In order to ensure that you build a greenhouse that is as functional as possible, you need to carefully research greenhouse framing and covering materials. Decide if you want a rigid more permanent covering or something that is inexpensive and easy to replace. ( Read more about Greenhouse Covering here). Once you have decided which covering you will use on your greenhouse, you will have a better idea of what type of framing is best suited to support the greenhouse covering. With more rigid coverings, you should provide supports for the greenhouse covering material approximately every two feet. Some greenhouse coverings need to be built into the frame via channels while others are just simply set on top of the framing and attached with screws. As you consider how you will apply the covering material, also plan for vents. You will need at least one large vent to allow proper air flow, but you should also add base vents and fans for optimal ventilation. Read more about ventilation.

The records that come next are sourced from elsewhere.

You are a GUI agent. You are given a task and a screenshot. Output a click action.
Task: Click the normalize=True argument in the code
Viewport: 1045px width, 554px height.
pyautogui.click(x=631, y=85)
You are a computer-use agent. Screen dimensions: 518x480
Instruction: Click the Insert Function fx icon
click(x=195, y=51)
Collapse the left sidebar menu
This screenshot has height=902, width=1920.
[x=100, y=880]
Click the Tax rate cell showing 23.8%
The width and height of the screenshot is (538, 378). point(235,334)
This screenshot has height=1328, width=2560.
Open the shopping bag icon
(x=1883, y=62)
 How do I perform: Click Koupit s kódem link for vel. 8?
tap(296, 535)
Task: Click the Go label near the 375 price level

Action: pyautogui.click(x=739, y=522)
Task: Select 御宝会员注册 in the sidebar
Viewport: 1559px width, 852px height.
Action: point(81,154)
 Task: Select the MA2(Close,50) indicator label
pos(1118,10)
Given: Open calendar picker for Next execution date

One advantage of building a greenhouse yourself is that you can configure the inside to best fit your growing needs. Left over greenhouse framing material can be used to create a basic bench frame structure for the shelving. It is best that you use shelving made with some kind of wire instead of a solid material. This allows for better drainage and also permits necessary fresh air to flow to the roots of your greenhouse plants. Also make sure the shelving material is strong enough to hold your heavy plants and allow room for both small and tall plants. For extra space, it may be possible to add hanging rods if your greenhouse framing material is strong enough to support the weight.

TIP: Make economical bench tops using 3 slats of wood (4x1's work well, cut to the length of the bench frame) and chicken wire. Spread the wood so a piece sits on the front, middle and back of the bench frame. Lay the chicken wire over the top and cut to fit. Attach it to the wood with a staple gun or nails.

With all of this said, it is important to make one more important note about building a greenhouse. Once you have figured out the time and costs involved, it is a good idea to compare that amount with the cost of a pre-fabricated greenhouse kit. After considering the cost of the materials when purchased individually as well as extra materials for errors, you may actually spend less money and be more satisfied purchasing a greenhouse kit than building a greenhouse yourself. Even if you think that you will still end up building a greenhouse, we highly recommend looking into the greenhouse kits available. You may be surprised to find one that will work well for you and, if nothing else, these greenhouse kits will give you further ideas about building a greenhouse of your own.